Trajectory and Passive Beamforming Design for IRS-aided Multi-Robot NOMA Indoor Networks
This work addresses the problem of maximizing data rates for mobile robots in indoor environments, which is an incremental improvement for wireless communication systems.
This paper proposes an intelligent reflecting surface (IRS)-aided multi-robot network to maximize the sum-rate of robots served by an access point using non-orthogonal multiple access (NOMA). The Dueling Double Deep Q-Network (D3QN) algorithm is used to jointly optimize robot trajectories, NOMA decoding orders, IRS reflecting coefficients, and AP power allocation, outperforming conventional algorithms and OMA networks.

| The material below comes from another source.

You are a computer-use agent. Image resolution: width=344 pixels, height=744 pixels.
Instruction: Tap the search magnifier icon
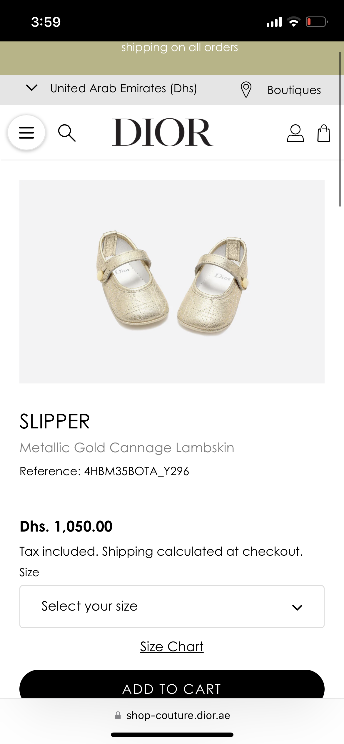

A novel intelligent reflecting surface (IRS)-aided multi-robot network is proposed, where multiple mobile wheeled robots are served by an access point (AP) through non-orthogonal multiple access (NOMA). The goal is to maximize the sum-rate of all robots by jointly optimizing trajectories and NOMA decoding orders of robots, reflecting coefficients of the IRS, and the power allocation of the AP, subject to the quality of service (QoS) of each robot. To tackle this problem, a dueling double deep Q-network (D^{3}QN) based algorithm is invoked for jointly determining the phase shift matrix and robots' trajectories. Specifically, the trajectories for robots contain a set of local optimal positions, which reveals that robots make the optimal decision at each step. Numerical results demonstrated that the proposed D^{3}QN algorithm outperforms the conventional algorithm, while the performance of IRS-NOMA network is better than the orthogonal multiple access (OMA) network.